(Source records)
====
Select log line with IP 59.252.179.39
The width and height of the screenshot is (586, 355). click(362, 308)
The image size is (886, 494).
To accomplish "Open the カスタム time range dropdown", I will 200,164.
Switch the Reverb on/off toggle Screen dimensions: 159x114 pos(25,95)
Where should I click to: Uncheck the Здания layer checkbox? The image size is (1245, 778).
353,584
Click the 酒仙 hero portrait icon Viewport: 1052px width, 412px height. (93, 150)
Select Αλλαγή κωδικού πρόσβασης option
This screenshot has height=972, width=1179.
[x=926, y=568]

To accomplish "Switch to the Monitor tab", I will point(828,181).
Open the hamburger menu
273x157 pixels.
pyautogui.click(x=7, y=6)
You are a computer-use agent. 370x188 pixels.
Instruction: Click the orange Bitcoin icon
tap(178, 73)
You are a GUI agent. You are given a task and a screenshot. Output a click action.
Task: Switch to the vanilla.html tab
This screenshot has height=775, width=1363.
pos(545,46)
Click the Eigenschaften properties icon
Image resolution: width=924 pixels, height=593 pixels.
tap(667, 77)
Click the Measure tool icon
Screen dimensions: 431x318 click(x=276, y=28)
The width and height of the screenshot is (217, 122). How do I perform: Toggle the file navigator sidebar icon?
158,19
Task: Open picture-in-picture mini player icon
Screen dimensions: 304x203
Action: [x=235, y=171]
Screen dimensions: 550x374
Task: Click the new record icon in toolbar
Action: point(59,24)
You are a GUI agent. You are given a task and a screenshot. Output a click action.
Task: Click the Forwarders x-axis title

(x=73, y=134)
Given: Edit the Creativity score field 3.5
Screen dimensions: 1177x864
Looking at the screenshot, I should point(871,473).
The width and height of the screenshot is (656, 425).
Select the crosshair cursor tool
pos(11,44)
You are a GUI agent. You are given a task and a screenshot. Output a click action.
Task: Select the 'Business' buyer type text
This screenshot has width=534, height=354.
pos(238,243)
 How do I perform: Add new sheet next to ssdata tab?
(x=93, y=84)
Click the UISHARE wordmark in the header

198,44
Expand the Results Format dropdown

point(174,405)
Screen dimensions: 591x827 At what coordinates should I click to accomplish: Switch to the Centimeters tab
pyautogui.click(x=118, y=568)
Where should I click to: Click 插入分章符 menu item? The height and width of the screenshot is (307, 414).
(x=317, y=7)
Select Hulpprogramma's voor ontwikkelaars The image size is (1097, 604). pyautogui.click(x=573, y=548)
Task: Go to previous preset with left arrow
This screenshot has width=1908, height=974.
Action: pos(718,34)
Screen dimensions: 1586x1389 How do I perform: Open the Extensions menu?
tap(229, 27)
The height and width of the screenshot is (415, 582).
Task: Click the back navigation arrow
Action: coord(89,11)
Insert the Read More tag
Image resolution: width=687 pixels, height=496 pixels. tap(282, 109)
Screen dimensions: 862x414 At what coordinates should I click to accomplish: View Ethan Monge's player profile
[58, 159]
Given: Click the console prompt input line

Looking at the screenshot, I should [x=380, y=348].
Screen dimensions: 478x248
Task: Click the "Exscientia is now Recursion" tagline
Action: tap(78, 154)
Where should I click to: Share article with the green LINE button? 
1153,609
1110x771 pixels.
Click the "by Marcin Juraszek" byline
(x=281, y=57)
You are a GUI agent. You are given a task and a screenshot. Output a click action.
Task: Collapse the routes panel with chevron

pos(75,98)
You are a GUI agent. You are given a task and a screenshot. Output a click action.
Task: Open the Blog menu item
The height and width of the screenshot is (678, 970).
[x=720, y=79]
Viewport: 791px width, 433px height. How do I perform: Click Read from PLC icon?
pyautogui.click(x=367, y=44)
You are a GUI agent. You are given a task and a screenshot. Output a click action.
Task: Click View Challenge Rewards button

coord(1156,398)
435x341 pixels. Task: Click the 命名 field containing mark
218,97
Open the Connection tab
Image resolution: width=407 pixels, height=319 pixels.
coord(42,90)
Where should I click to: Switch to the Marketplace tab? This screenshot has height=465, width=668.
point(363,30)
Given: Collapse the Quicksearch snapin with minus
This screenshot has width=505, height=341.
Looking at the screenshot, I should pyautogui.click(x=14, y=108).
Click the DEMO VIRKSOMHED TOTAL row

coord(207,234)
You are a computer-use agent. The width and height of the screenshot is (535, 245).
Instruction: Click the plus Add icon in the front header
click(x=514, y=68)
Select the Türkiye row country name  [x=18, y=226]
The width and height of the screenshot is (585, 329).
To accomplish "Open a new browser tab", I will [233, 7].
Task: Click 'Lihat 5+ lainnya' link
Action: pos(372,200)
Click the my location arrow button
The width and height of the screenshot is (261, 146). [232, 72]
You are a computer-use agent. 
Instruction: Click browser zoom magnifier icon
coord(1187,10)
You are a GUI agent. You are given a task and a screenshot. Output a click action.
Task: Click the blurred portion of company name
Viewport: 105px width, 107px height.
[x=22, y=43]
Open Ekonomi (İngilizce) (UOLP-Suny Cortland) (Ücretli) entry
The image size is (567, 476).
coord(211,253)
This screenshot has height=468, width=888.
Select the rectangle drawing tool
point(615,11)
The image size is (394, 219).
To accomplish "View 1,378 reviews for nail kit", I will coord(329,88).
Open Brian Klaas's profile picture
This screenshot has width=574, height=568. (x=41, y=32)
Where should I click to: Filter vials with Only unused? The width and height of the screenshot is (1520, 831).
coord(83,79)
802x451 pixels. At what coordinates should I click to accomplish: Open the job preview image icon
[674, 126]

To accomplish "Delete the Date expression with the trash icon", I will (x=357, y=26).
====
TASK DIRECTIONS = Please switch "rectangle" to "ellipse" and give back the lines from the one containing "Click the my location arrow button" through the one containing "coord(83,79)", inclusive, with nothing else changed.

TASK OUTPUT =
Click the my location arrow button
The width and height of the screenshot is (261, 146). [232, 72]
You are a computer-use agent. 
Instruction: Click browser zoom magnifier icon
coord(1187,10)
You are a GUI agent. You are given a task and a screenshot. Output a click action.
Task: Click the blurred portion of company name
Viewport: 105px width, 107px height.
[x=22, y=43]
Open Ekonomi (İngilizce) (UOLP-Suny Cortland) (Ücretli) entry
The image size is (567, 476).
coord(211,253)
This screenshot has height=468, width=888.
Select the ellipse drawing tool
point(615,11)
The image size is (394, 219).
To accomplish "View 1,378 reviews for nail kit", I will coord(329,88).
Open Brian Klaas's profile picture
This screenshot has width=574, height=568. (x=41, y=32)
Where should I click to: Filter vials with Only unused? The width and height of the screenshot is (1520, 831).
coord(83,79)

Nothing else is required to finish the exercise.